Exercise prompt:
Transcribe the passage about historical dressing videos word for word, from "You can watch" up to and including "of the elites.".

Across vast swathes of the world, many of us — arguably too many of us — have grown accustomed to putting on little more than a T‑shirt and jeans every morning, regardless of our status in society. We all know it wasn’t always this way, but we may not fully understand just how much it wasn’t always this way. Throughout most of civilized human history, dressing didn’t just reflect one’s way of life, it practically constituted a way of life in itself. Thanks to Youtube channel Crow’s Eye Productions, we here in the twenty-first century can enjoy detailed, even cinematic re-creations of the dressing process in various eras and places the West, from Roman Britain to Renaissance Florence to 1969 London.
You can watch all 35 of these dressing videos in chronological order with this playlist. Many of the dressers, including such august personages as Prince Albert and Queen Victoria (on Christmas Day, no less), occupy elevated social positions.
But the maids and gardeners of the Victorian era had to get dressed too, and though their clothing may be simpler than that worn by the royals — or even by the middle class — it’s no less revealing of history. One could no doubt tell an even richer story of technological, economic, and cultural change over the centuries through the clothing of “the masses” than through the clothing of the elites.

Raw data:
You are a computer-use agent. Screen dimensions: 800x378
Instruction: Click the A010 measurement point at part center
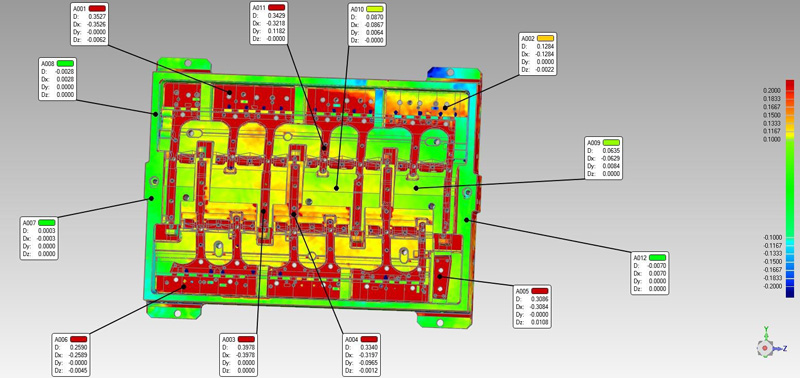(336, 188)
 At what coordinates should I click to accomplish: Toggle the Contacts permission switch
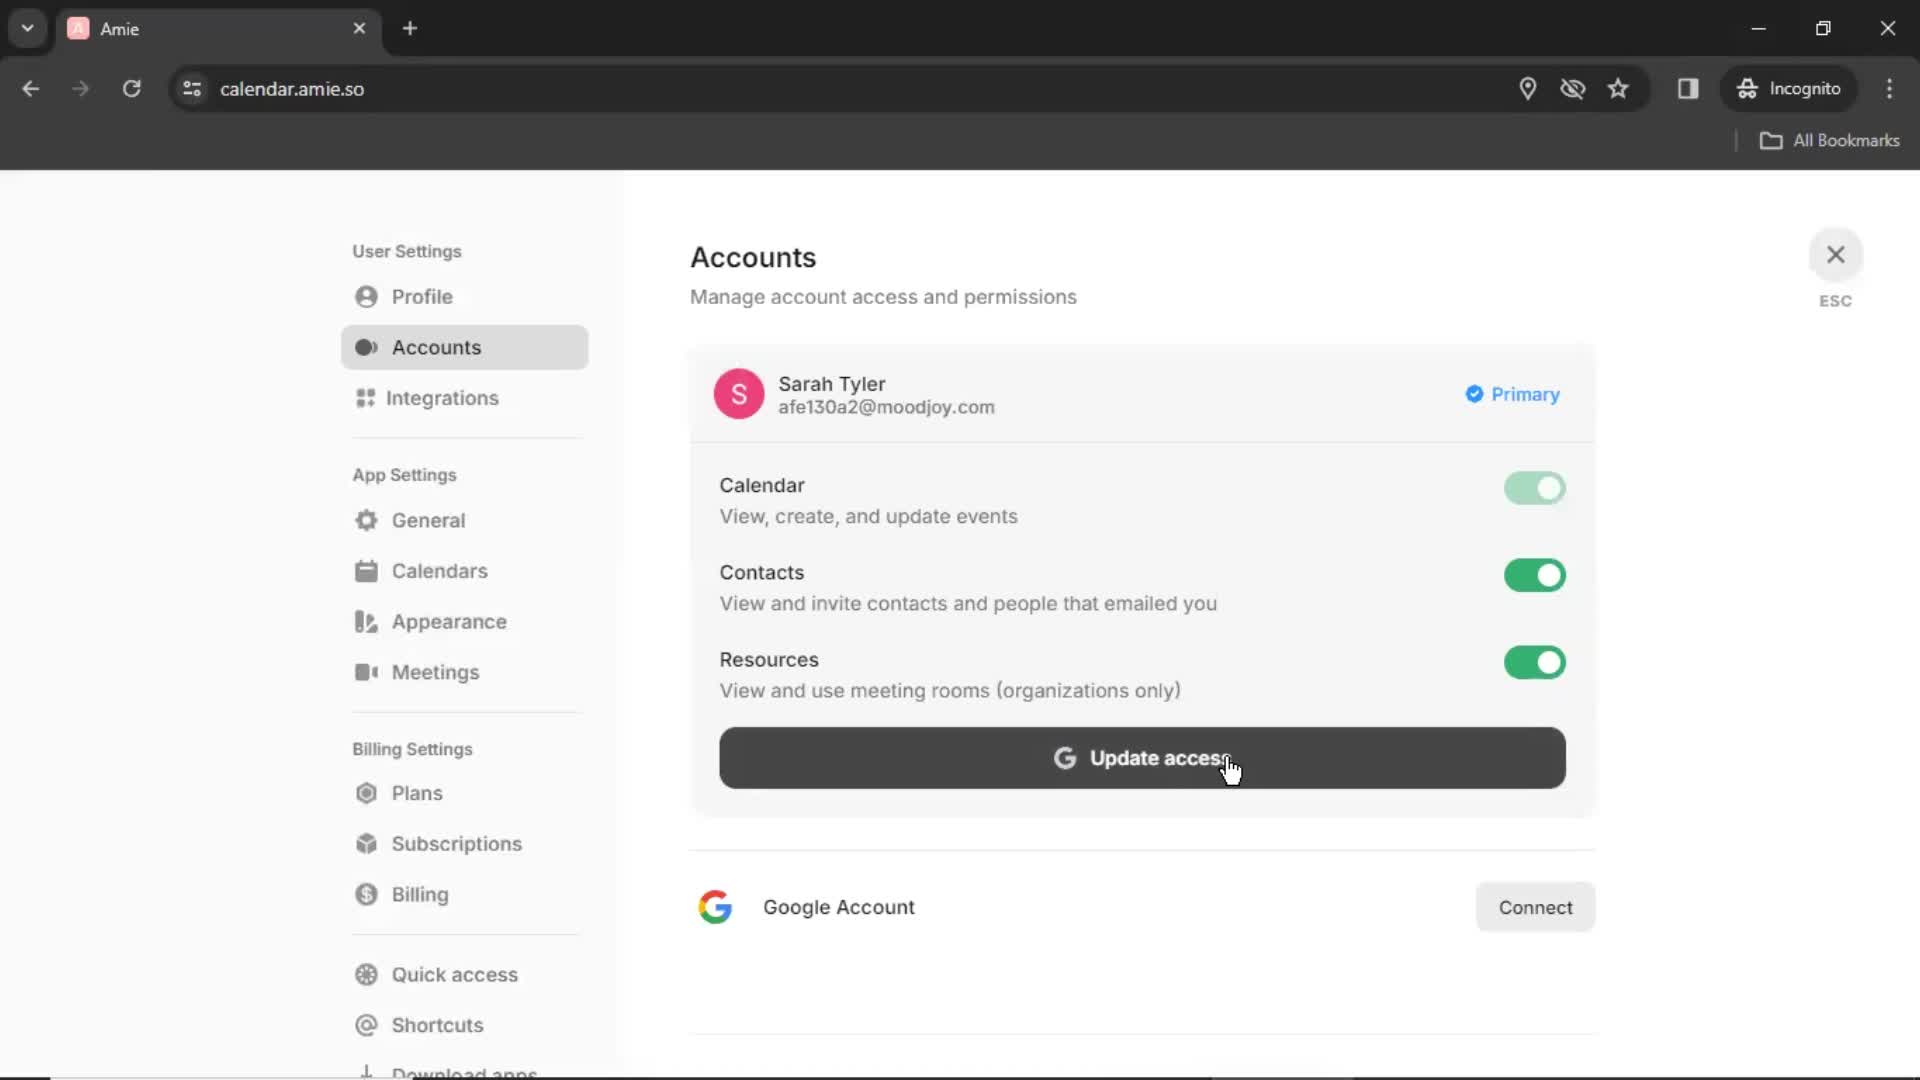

Reply to the task:
You can watch all 35 of these dressing videos in chronological order with this playlist. Many of the dressers, including such august personages as Prince Albert and Queen Victoria (on Christmas Day, no less), occupy elevated social positions.
But the maids and gardeners of the Victorian era had to get dressed too, and though their clothing may be simpler than that worn by the royals — or even by the middle class — it’s no less revealing of history. One could no doubt tell an even richer story of technological, economic, and cultural change over the centuries through the clothing of “the masses” than through the clothing of the elites.